I agree with John Gaeta (great interview, by the way) in that I see our current cinema as something we will probably move away from. I personally have a deep love of film but the landscape of cinema is changing, as we all know, and I’m having a harder and harder time replicating the classic cinematic experience of going into theater and having immersive, satisfying experiences. And frankly the lure of the incredible feeling of being inside a gorgeously designed virtual world, where anything and everything is possible, and I’m experiencing the story from inside that world, taking part in that story: it’s totally obvious to me that this type of storytelling will become wildly popular. I mean, I don’t see myself making a traditional film anytime soon. I’m 100% committed to telling stories in the metaverse. 

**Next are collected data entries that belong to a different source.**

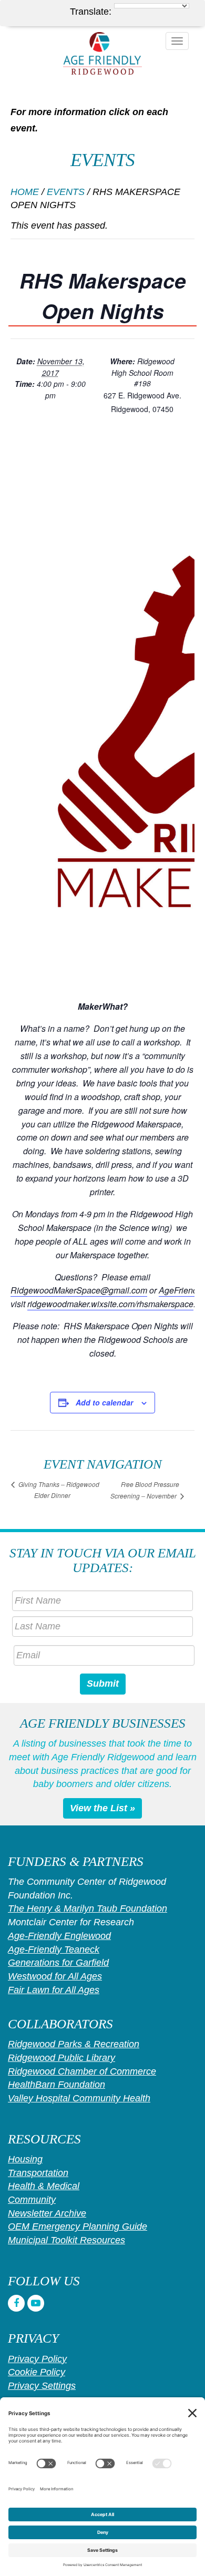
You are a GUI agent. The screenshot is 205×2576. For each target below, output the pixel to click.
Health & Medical (43, 2186)
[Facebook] (16, 2303)
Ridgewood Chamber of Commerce (82, 2071)
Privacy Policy (37, 2359)
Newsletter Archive (47, 2213)
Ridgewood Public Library (61, 2057)
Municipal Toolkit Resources (66, 2240)
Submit (103, 1683)
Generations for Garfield (58, 1962)
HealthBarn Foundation (56, 2084)
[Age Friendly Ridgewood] (102, 53)
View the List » (102, 1808)
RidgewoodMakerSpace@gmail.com (79, 1290)
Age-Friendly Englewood (59, 1936)
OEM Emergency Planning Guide (77, 2226)
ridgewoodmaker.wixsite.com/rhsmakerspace (110, 1304)
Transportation (38, 2173)
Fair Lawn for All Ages (53, 1990)
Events (66, 192)
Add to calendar (104, 1402)
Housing (25, 2159)
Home (25, 192)
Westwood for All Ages (55, 1976)
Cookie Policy (36, 2372)
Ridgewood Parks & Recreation (73, 2044)
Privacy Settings (42, 2385)
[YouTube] (35, 2303)
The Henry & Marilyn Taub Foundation (87, 1908)
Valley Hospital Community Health (79, 2098)
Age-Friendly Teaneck (53, 1949)
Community (32, 2199)
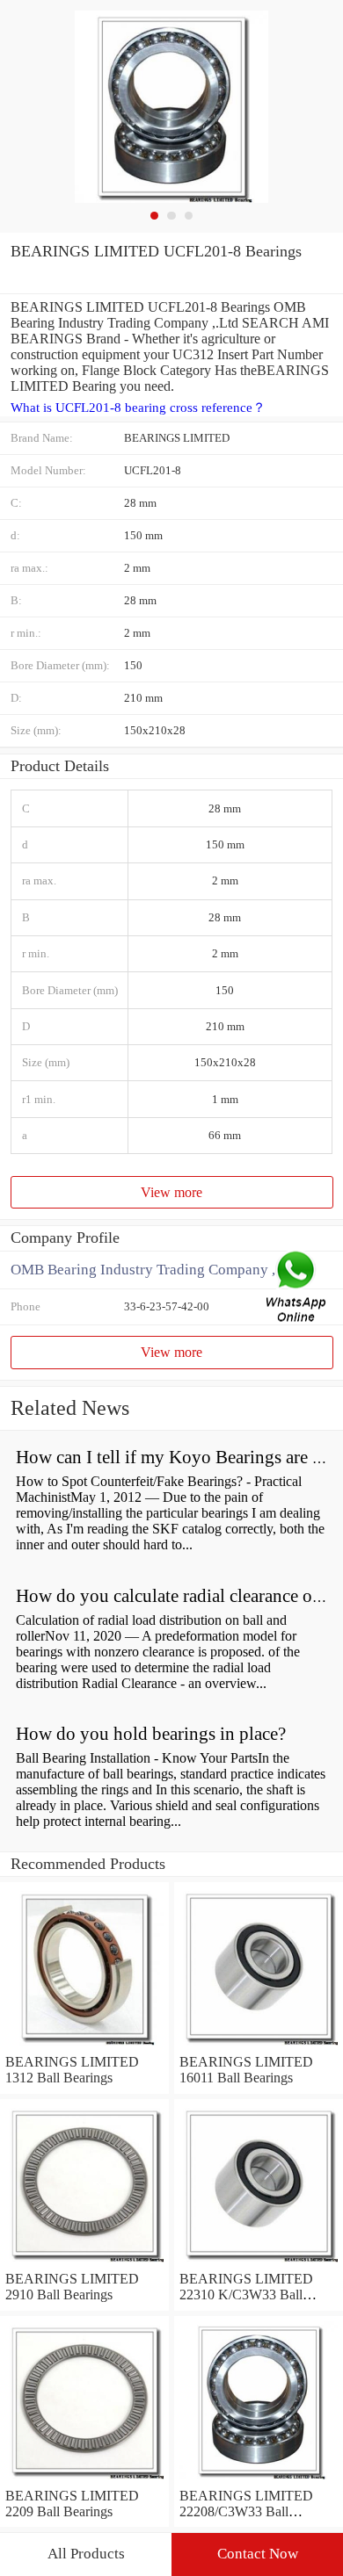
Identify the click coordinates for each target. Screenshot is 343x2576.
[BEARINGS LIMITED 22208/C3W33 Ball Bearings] (258, 2479)
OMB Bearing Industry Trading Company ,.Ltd (155, 1269)
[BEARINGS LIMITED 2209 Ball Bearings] (84, 2479)
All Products (86, 2553)
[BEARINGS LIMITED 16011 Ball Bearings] (258, 2045)
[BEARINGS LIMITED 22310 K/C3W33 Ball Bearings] (258, 2262)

Our Kickstarter has been very successful and we are really close to our $10,000 goal. But we’re not quite there yet and have just few days to get there. If your readers are intrigued or excited about these new types of stories I’m trying to tell, we would greatly appreciate their support.

And if we hit our goal, our immediate plans are to continue running our 1st MetaMovie, The Heist, while simultaneously producing two new MetaMovies. We have a supernatural drama called Bright Side of the Moon, and a sci-fi horror piece, Alien Rescue. Each new MetaMovie is designed to help us explore specific questions and issues around these types of stories. For example, Bright Side is designed to be an intimate, quiet, performance-centered work. We want to really dig into the VIP/Character relationship to discover just how emotionally powerful we can get. How well can we suspend disbelief? How much can a VIP feel for or care about a character? And Alien Rescue is our first attempt at a two-person VIP experience, as well as our place to see how far we can push our avatar design and performance: we have some really ambitious otherworldly creatures we want to bring to life. 

vr metamovie bright side of the moon
Another metamovie in the works (Image by Jason Moore)

Ultimately, I hope to use these three MetaMovies as a larger proof of concept to present to investors in 2020, with the hopes of continuing to scale the project, reach wider and wider audiences, perhaps even creating feature-length experiences. And I hope that with the help of all the VR community, this will happen. Thanks to everyone that will choose to support us!